▶ Problem description: When you reach the line containing "You are a computer-use" in the entries below, start writing out each line exactly, and stop after the line containing "Instruction: Repost using".

▶ Information supplied:
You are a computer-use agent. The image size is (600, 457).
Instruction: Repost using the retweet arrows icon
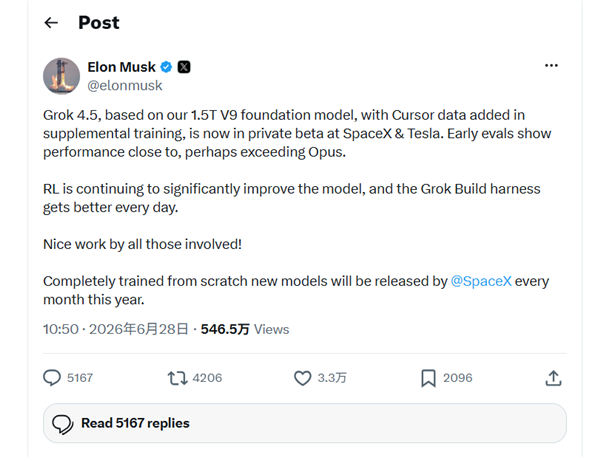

--

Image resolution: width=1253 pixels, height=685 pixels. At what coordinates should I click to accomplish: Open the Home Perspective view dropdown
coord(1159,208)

---

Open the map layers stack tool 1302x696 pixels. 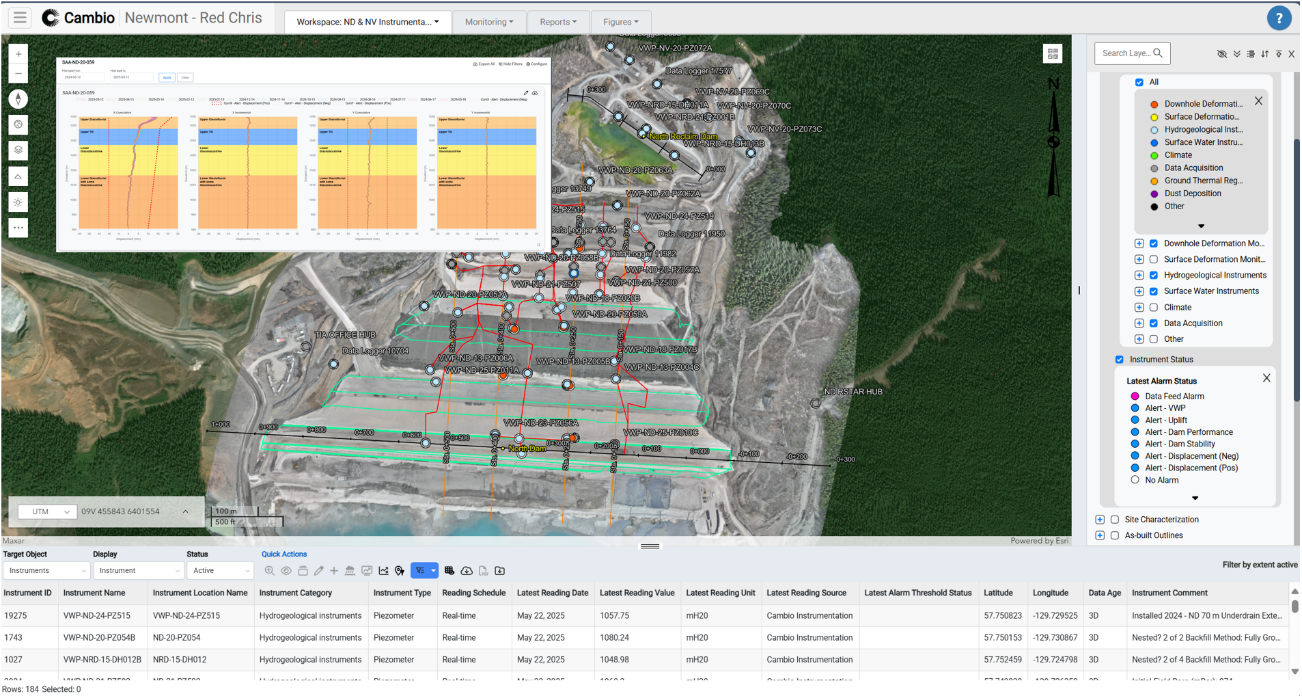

▶ Solution for this problem:
You are a computer-use agent. The image size is (600, 457).
Instruction: Repost using the retweet arrows icon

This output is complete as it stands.